During the same period last year, the company posted $191.1 million profit, or $4.68 diluted earnings per share.

The company’s revenue also increased by 3.5 percent to $2 billion, but it missed the $2.02 billion consensus estimate of Wall Street analysts, according to data compiled by Thomson Reuters I/B/E/S.

According to AutoZone, Inc. (NYSE:AZO), its domestic same store sales increased by 0.2 percent during the quarter. The company’s gross profit was 51.8 percent, higher than its 51.1 percent gross profit during the same period last year.

AutoZone, Inc. (NYSE:AZO) said its strong financial performance was due to its improvement in merchandise margins, which was driven by lower acquisition costs and expense reduction.

The Tennessee-based retailer and distributor of automotive parts and accessories said it repurchased 855 thousand shares of its common stock, with an estimated market value of $317 million during the period.

According to the company, its return on capital was 33 percent by the end of the quarter, due to its improved earnings and declining equity base. AutoZone’s inventory per store was up by 6.8 percent from $524,000 last year to the current $537,000.

In a statement, Bill Rhodes, chairman, president, and CEO of AutoZone said, “We are pleased to report our twenty-fifth consecutive quarter of double-digit earnings per share growth. While this past quarter’s sales results were lower than planned, they were not surprising to us. Regional sales discrepancies continued to challenge our results. However, we began to see improvements in our more challenged regions late in the quarter. We believe the initiatives we have in place are correct for delivering solid financial results, as we remain excited about our opportunities for the remainder of fiscal 2013.”

The company also announced its definitive agreement to buy AutoAnything, an online retailer of specialized automotive parts. The company also opened 19 new stores by the end of the quarter.

According to analysts at Barclays PLC (LON:BARC) (NYSE:BCS) Equity Research, the earnings result of the company is inline with their expectation, but weather continues to impact its results. They also view AutoZone’s acquisition of AutoAnything as a positive move to extend its customer base , and to boost its e-commerce capabilities.
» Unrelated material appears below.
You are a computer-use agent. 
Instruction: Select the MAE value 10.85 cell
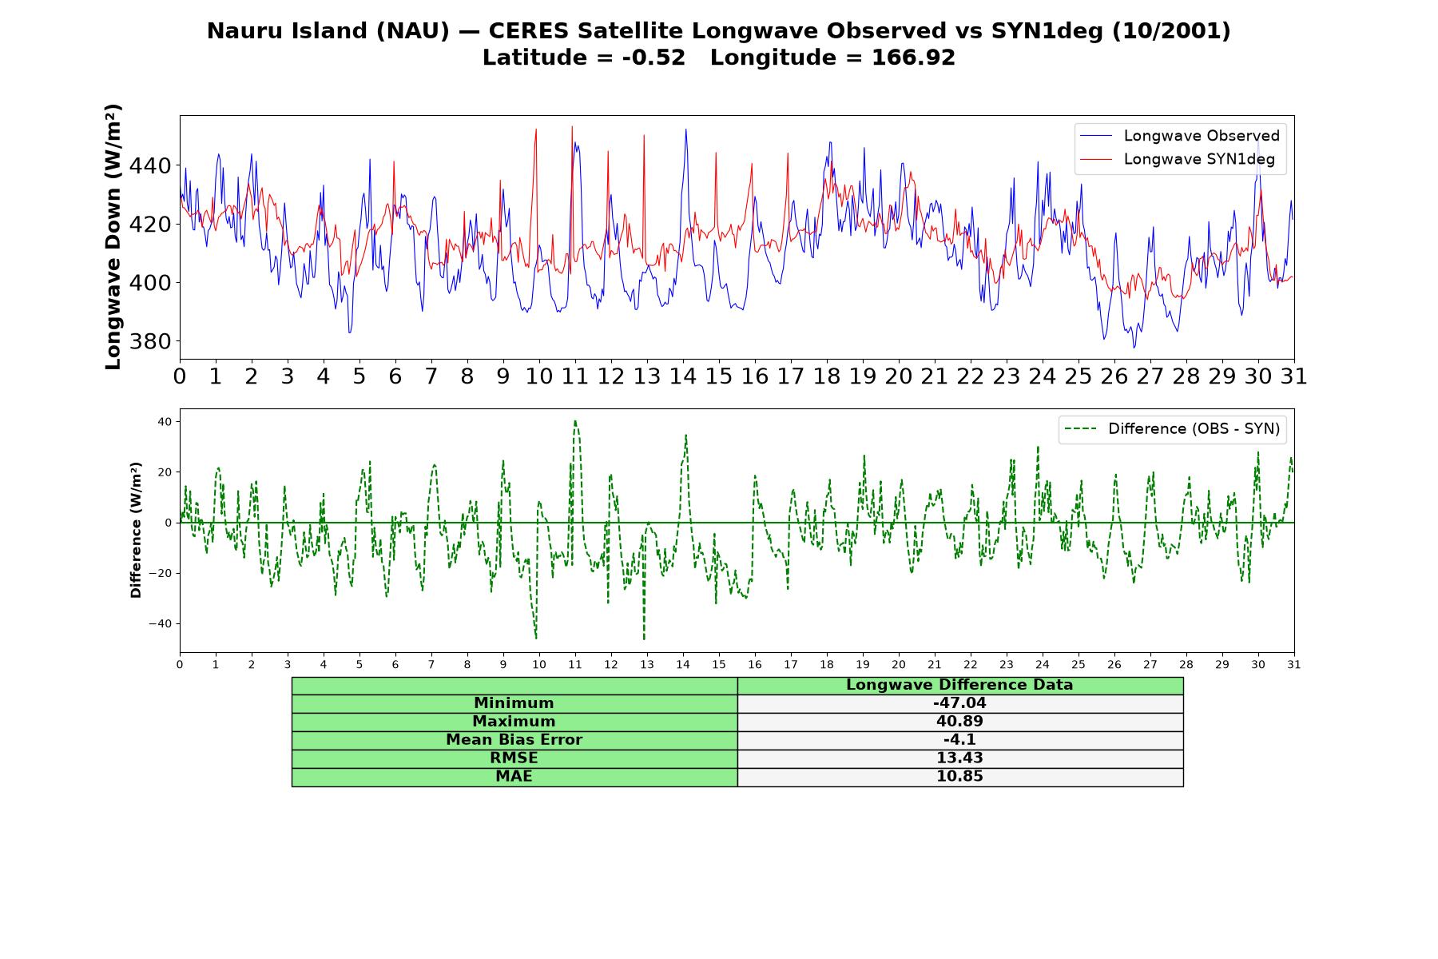(959, 777)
On the other hand, analysts at Deutsche Bank AG (ETR:DBK) (FRA:DBK) (NYSE:DB) Equity Research said AutoZone’s commercial sales were below their estimate, but the company still managed to lift its total sales growth by 1.5 percent. According to them, the company’s share buyback would support its growth.

Hedge fund manager Edward Lampert of RBS Partners has been continuously selling shares of the company.

The shares of AutoZone, Inc. (NYSE:AZO) are down by more than 3 percent to $366.06 per share during the afternoon trading on Tuesday.